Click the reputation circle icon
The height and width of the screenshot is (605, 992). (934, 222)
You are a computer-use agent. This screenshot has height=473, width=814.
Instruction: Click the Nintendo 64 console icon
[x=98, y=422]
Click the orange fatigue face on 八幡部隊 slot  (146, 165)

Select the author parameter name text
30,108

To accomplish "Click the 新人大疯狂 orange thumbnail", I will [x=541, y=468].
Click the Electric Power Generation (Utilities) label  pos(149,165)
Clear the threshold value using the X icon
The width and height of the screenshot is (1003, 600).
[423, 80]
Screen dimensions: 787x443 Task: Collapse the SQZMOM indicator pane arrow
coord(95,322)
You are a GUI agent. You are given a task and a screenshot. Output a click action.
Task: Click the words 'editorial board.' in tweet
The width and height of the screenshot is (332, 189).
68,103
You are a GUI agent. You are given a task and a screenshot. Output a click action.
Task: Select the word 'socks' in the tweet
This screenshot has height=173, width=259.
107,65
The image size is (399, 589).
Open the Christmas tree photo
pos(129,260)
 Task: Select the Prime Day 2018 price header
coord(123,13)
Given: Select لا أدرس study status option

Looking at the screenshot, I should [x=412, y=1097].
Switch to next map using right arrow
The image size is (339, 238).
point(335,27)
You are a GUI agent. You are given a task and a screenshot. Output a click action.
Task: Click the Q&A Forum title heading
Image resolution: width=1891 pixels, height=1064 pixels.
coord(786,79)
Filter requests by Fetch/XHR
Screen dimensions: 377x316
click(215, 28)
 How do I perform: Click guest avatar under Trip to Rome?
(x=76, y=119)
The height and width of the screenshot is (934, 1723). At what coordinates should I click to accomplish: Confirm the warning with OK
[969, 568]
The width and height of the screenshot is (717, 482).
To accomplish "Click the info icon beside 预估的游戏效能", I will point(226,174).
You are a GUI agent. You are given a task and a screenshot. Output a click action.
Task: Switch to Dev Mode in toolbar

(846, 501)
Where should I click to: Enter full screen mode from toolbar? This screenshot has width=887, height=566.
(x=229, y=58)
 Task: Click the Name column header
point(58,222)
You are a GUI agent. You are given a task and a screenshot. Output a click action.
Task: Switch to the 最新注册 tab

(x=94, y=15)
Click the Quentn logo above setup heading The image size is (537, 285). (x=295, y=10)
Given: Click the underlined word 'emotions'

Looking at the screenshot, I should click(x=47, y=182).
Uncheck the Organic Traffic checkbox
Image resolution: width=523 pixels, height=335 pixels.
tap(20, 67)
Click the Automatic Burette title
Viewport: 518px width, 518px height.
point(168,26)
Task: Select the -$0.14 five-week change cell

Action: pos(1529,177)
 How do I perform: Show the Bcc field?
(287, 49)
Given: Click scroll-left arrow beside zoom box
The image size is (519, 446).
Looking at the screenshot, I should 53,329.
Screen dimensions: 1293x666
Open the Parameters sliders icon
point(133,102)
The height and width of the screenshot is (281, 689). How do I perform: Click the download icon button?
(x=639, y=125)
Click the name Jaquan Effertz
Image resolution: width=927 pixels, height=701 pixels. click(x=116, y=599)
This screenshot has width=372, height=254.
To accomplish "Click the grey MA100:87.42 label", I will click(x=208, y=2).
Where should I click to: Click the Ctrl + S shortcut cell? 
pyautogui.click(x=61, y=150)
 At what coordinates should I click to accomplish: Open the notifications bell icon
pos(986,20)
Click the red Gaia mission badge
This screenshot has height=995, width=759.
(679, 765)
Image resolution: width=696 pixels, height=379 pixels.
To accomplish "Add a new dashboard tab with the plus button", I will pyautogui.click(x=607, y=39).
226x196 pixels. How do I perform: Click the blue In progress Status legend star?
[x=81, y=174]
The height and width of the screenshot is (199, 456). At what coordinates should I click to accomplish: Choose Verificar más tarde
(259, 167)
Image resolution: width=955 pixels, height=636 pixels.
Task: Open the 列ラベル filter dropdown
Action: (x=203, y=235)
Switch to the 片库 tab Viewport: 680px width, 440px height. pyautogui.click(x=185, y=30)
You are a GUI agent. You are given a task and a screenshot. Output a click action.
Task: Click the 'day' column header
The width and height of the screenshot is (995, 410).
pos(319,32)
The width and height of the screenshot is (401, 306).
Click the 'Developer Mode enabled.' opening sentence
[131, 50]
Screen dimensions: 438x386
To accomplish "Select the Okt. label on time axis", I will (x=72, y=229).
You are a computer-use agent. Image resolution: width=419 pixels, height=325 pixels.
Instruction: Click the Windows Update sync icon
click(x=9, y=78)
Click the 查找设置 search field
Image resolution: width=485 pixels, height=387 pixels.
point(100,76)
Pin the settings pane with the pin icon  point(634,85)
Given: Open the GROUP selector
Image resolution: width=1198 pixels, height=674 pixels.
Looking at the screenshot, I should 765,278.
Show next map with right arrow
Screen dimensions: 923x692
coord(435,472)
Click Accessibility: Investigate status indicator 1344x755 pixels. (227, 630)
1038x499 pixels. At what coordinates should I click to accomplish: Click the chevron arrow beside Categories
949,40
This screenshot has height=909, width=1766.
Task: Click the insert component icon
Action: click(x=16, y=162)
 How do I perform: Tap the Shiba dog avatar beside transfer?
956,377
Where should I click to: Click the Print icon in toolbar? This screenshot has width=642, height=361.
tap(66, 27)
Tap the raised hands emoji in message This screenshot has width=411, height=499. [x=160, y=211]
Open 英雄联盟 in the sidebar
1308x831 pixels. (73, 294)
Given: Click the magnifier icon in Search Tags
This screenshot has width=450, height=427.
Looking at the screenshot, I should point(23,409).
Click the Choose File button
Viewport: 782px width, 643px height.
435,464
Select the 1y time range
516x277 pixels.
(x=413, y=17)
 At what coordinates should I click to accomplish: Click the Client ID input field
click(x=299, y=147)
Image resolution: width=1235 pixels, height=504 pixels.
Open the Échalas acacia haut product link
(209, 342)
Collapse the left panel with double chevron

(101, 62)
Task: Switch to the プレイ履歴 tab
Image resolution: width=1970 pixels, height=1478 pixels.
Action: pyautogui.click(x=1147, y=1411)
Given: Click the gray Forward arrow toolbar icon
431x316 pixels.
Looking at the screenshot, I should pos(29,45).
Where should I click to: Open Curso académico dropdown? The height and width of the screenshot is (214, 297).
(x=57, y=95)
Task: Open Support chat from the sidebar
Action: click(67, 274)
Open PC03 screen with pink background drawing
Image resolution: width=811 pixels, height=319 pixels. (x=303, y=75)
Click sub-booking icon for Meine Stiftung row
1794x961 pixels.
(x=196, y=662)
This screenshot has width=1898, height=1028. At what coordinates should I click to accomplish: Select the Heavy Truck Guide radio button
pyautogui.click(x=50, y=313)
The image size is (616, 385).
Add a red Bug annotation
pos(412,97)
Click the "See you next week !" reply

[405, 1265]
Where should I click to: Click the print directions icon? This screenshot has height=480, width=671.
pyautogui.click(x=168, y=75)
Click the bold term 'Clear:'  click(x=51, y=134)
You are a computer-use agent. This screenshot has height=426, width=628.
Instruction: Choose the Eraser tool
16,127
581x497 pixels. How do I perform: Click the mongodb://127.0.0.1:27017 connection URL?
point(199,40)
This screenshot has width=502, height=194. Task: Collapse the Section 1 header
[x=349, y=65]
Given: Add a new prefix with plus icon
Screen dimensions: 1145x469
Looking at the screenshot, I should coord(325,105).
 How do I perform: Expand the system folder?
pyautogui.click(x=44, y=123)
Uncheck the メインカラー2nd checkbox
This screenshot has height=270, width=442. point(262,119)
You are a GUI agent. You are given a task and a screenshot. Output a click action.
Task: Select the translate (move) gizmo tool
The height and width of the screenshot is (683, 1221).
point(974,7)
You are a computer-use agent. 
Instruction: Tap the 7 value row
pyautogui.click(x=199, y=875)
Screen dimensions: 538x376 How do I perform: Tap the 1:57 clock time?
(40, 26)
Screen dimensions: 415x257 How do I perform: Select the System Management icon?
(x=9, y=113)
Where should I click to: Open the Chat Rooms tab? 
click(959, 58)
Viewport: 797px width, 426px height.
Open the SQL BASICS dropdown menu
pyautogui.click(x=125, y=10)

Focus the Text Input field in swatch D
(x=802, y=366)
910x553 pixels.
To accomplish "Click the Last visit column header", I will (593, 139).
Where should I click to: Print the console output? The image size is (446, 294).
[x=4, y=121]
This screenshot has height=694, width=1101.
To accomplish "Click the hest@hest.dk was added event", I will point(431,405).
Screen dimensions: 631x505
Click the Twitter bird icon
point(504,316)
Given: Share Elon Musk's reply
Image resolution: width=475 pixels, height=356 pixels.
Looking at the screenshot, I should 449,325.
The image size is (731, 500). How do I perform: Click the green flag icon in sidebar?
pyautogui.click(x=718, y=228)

YOUR INSTRUCTIONS: Reproduce exactly the lines running from the one with "581x497 pixels. How" to the last line of the listing above. Add nothing else.

ANSWER TO THIS TASK:
581x497 pixels. How do I perform: Click the mongodb://127.0.0.1:27017 connection URL?
point(199,40)
This screenshot has width=502, height=194. Task: Collapse the Section 1 header
[x=349, y=65]
Given: Add a new prefix with plus icon
Screen dimensions: 1145x469
Looking at the screenshot, I should coord(325,105).
 How do I perform: Expand the system folder?
pyautogui.click(x=44, y=123)
Uncheck the メインカラー2nd checkbox
This screenshot has height=270, width=442. point(262,119)
You are a GUI agent. You are given a task and a screenshot. Output a click action.
Task: Select the translate (move) gizmo tool
The height and width of the screenshot is (683, 1221).
point(974,7)
You are a computer-use agent. 
Instruction: Tap the 7 value row
pyautogui.click(x=199, y=875)
Screen dimensions: 538x376 How do I perform: Tap the 1:57 clock time?
(40, 26)
Screen dimensions: 415x257 How do I perform: Select the System Management icon?
(x=9, y=113)
Where should I click to: Open the Chat Rooms tab? 
click(959, 58)
Viewport: 797px width, 426px height.
Open the SQL BASICS dropdown menu
pyautogui.click(x=125, y=10)

Focus the Text Input field in swatch D
(x=802, y=366)
910x553 pixels.
To accomplish "Click the Last visit column header", I will (593, 139).
Where should I click to: Print the console output? The image size is (446, 294).
[x=4, y=121]
This screenshot has height=694, width=1101.
To accomplish "Click the hest@hest.dk was added event", I will point(431,405).
Screen dimensions: 631x505
Click the Twitter bird icon
point(504,316)
Given: Share Elon Musk's reply
Image resolution: width=475 pixels, height=356 pixels.
Looking at the screenshot, I should 449,325.
The image size is (731, 500). How do I perform: Click the green flag icon in sidebar?
pyautogui.click(x=718, y=228)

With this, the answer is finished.